Cumberland Times-News

September 15, 2013

Woman meets future husband through Fresh Air program

Former New Jersey girl, Salisbury man exchanging vows this month

Elaine Blaisdell
Cumberland Times-News

— CUMBERLAND — The Fresh Air Fund program not only allowed Lisa-Anna Migliore to experience a different way of life but it also allowed her to meet her future husband.

Now a Salisbury, Pa., resident, Migliore stayed there with Fresh Air hosts Phyllis and LaVern Maust for three years, from ages 9 to 11. At the age of 16, Migliore attended Camp Fusion in Pocahontas, Pa. It was there she met her future husband, Aaron Maust, who is a cousin of LaVern and Phyllis. Aaron Maust and Migliore were assigned to the same group to work on care packages for underprivileged children in Africa.

“If the Fresh Air Fund didn’t exist, I would never have come to this area. I would have never met him if it weren’t for the Fresh Air Fund,” said Migliore.

Migliore and Aaron Maust will wed Sept. 28 at the Oakdale Church in Salisbury. Migliore said she wanted to have the wedding at the camp where they met but that it would be too cold for an outdoor wedding. Phyllis and LaVern plan to attend the wedding.

The newlyweds will reside in Grantsville. Migliore currently works at Cumberland radio station WTBO/WKGO in Cumberland as a copywriter and saleswoman. Aaron Maust works at Snow Machines Inc. in Salisbury.

Migliore’s dad, Mario Migliore, got her involved with the Fresh Air Fund. Mario was a Fresh Air kid and stayed with Paul and Lela Maust of Grantsville, who are related to Phyllis and LaVern.

“My father wasn’t supposed to be with the Maust family. His host family never showed up, so he fortuitously got placed with the Mausts,” said Migliore. “So it’s really outstanding how Aaron and I finally crossed paths.”

Migliore created countless memories every summer with Phyllis and LaVern.

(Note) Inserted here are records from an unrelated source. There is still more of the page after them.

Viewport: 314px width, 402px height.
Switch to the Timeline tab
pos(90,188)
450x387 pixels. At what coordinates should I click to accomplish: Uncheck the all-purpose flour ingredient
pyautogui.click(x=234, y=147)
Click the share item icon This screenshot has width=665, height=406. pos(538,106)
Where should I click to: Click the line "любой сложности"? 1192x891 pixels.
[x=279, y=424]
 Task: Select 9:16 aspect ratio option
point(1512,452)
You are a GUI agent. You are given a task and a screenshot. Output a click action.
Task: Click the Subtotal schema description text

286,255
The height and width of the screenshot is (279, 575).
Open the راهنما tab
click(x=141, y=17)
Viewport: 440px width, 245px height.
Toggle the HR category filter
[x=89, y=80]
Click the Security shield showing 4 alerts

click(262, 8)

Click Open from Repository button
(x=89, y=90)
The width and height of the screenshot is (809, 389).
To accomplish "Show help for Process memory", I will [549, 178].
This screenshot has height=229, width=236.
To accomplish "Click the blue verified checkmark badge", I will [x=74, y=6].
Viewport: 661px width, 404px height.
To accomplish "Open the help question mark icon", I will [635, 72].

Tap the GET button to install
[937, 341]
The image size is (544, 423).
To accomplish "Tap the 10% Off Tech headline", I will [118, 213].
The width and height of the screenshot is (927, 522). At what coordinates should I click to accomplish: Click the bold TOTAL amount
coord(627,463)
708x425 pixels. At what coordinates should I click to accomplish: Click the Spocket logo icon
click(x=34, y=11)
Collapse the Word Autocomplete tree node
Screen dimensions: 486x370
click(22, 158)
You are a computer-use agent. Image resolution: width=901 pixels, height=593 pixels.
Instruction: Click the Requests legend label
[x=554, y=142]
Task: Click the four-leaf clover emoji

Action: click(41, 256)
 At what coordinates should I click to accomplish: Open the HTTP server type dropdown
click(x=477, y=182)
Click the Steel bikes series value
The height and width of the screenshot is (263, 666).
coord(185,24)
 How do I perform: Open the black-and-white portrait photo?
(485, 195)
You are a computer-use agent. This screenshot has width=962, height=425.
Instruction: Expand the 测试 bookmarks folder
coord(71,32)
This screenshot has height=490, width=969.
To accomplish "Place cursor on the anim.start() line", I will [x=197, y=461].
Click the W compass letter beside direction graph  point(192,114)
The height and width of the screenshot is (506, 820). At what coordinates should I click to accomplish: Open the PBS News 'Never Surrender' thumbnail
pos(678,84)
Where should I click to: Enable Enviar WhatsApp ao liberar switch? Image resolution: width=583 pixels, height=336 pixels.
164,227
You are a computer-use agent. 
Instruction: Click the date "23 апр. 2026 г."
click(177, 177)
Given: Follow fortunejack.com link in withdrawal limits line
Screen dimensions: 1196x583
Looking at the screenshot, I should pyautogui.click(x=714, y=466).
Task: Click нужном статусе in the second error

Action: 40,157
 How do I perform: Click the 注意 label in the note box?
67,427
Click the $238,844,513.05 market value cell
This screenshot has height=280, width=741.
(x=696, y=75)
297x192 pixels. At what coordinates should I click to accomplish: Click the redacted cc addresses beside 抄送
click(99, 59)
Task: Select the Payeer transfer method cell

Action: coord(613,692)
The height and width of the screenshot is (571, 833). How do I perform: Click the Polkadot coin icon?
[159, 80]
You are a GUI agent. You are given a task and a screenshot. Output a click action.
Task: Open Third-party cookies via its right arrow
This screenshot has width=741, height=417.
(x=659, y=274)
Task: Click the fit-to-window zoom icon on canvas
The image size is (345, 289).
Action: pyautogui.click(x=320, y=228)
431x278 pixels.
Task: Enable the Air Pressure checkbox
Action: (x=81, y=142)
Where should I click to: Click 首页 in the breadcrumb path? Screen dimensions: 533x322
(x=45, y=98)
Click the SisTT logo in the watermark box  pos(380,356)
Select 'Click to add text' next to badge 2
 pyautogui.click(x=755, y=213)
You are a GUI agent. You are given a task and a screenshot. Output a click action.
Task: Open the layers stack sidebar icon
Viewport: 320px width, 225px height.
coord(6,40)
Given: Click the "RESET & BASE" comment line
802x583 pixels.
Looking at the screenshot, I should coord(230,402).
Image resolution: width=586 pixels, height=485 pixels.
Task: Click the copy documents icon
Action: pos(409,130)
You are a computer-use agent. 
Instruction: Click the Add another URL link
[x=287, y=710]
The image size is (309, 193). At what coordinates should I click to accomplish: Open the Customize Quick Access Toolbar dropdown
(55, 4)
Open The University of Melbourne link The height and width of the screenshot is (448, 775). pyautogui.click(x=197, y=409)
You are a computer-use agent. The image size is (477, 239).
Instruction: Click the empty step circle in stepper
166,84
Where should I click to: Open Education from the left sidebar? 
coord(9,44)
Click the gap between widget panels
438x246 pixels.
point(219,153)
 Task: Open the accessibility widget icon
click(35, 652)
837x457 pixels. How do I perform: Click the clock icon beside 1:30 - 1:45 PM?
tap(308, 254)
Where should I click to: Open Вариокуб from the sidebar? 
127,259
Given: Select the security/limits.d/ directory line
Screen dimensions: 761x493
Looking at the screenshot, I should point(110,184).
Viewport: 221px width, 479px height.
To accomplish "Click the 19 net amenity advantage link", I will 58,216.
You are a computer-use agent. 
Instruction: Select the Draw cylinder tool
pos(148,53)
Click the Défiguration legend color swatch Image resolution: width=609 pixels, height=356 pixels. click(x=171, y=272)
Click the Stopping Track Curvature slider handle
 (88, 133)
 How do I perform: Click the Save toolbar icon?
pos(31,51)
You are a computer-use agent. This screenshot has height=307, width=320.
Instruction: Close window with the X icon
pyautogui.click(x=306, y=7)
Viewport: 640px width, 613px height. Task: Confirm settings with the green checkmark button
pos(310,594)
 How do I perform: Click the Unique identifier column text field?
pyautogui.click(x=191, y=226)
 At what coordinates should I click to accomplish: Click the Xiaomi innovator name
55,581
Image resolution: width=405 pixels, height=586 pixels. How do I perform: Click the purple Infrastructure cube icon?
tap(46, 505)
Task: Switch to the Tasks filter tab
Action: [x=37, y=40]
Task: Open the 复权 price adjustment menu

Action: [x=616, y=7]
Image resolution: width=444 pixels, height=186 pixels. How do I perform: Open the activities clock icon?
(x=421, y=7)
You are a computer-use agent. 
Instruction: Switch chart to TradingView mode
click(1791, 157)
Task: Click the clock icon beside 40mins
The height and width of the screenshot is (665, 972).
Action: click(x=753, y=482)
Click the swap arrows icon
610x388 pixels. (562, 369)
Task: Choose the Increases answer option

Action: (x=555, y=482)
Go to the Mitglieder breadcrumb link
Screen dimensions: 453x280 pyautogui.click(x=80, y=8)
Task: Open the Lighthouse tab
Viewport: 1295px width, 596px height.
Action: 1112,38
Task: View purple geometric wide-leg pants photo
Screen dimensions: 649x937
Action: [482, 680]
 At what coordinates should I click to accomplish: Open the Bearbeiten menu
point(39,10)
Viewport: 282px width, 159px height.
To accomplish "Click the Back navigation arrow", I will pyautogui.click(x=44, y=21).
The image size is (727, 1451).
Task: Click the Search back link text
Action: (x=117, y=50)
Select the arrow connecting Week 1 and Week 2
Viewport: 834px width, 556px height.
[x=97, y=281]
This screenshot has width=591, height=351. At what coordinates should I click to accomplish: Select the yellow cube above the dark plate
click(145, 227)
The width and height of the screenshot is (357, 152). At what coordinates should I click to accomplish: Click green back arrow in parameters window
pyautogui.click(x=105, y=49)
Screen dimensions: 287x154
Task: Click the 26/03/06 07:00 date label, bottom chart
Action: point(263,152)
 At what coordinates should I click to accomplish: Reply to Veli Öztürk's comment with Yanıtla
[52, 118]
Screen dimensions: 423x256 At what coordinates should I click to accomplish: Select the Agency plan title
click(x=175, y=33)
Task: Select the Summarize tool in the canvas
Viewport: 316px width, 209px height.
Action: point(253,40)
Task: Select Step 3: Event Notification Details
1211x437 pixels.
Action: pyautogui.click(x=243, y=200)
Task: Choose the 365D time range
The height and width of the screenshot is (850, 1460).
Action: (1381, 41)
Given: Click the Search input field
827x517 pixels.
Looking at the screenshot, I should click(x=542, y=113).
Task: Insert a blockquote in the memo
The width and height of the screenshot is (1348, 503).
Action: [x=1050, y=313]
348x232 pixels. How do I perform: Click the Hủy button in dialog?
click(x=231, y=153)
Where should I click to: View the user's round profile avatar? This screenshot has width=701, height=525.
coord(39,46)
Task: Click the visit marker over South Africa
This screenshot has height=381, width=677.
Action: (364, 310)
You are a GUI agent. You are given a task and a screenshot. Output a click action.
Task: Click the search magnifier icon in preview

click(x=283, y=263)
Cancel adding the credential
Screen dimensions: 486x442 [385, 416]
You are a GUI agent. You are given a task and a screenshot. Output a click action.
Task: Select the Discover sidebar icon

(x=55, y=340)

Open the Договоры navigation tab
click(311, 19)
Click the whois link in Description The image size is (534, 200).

“My fondest memories of being a Fresh Air kid are milking cows and having a lot of space to run around. I grew up in New Jersey and it was very industrialized. There were cars everywhere,” said Migliore.

Transitioning every summer from city life to country life was a bit of culture shock for Migliore. Phyllis and LaVern, who are Mennonite, didn’t watch TV.

“It was definitely a culture shock going there and in coming back home,” said Migliore.

The Fresh Air Fund was created as an independent nonprofit organization in 1877. Its mission is to allow children who live in low-income communities to get away from the city streets and enjoy free summer experiences in the country.